In this study, the ability to detect post-perovskite is examined using three long-period seismology approaches; normal modes, arrival time variations, and seismic tomography. Although normal modes provide robust integral constraints on 1D velocity and density profiles of the Earth, their ability to resolve variations in shear velocity and density decreases near the core-mantle boundary (CMB). Therefore, it is possible for post-perovskite to exist globally within 200 km of the CMB without resolution by normal modes. Deep-turning long-period S wave arrival times are examined in regions of dense ray coverage and a shift representing an increase in velocity consistent with presence of post-perovskite is observed in localized areas approximately 100 km above the CMB. Therefore, post-perovskite is not a ubiquitous feature but may be locally stable within both tomographically slow and fast regions near the CMB. To globally determine if regions are cold or iron-enriched enough for post-perovskite to be stable, recent thermo-chemical models are applied to a suite of geotherms and phase transition depths. The results suggest that variations in iron content are too small to control the stability of post-perovskite.

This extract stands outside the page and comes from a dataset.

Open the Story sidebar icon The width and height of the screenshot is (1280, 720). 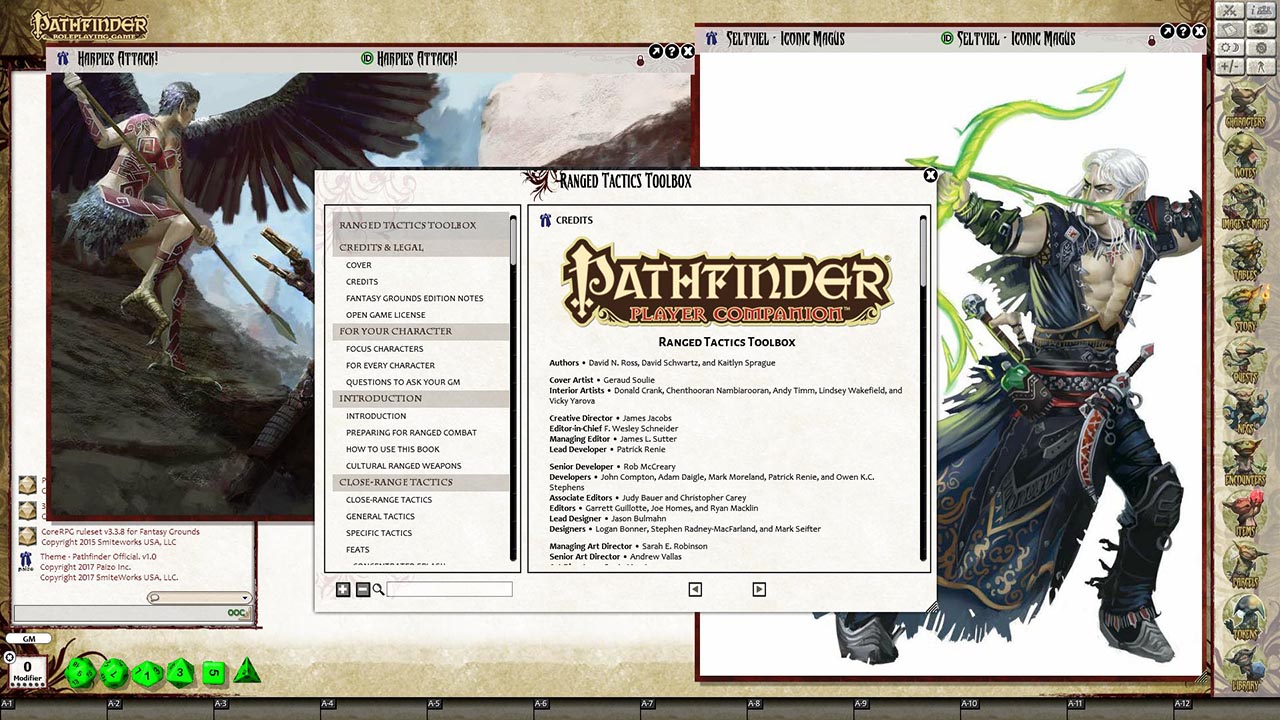[1244, 300]
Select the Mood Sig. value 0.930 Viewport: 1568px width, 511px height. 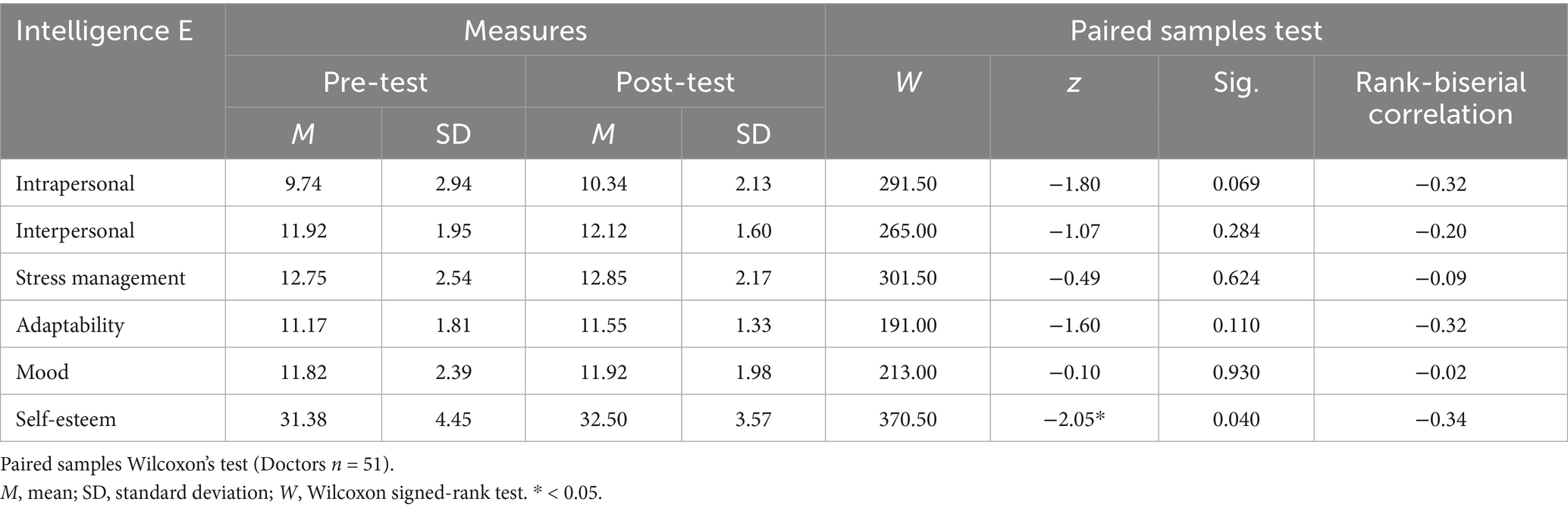click(x=1236, y=372)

It is demonstrated that only a narrow range of temperatures and phase transition depths can allow post-perovskite to exist in anomalously fast (cold) regions in the lowermost mantle. Furthermore, if post-perovskite is a major constituent of fast regions, then the temperature at 2780 km depth ranges from 2400 K - 2700 K, and post-peorvskite does not explain the observed anti-correlation of shear velocity and bulk sound speed near the CMB.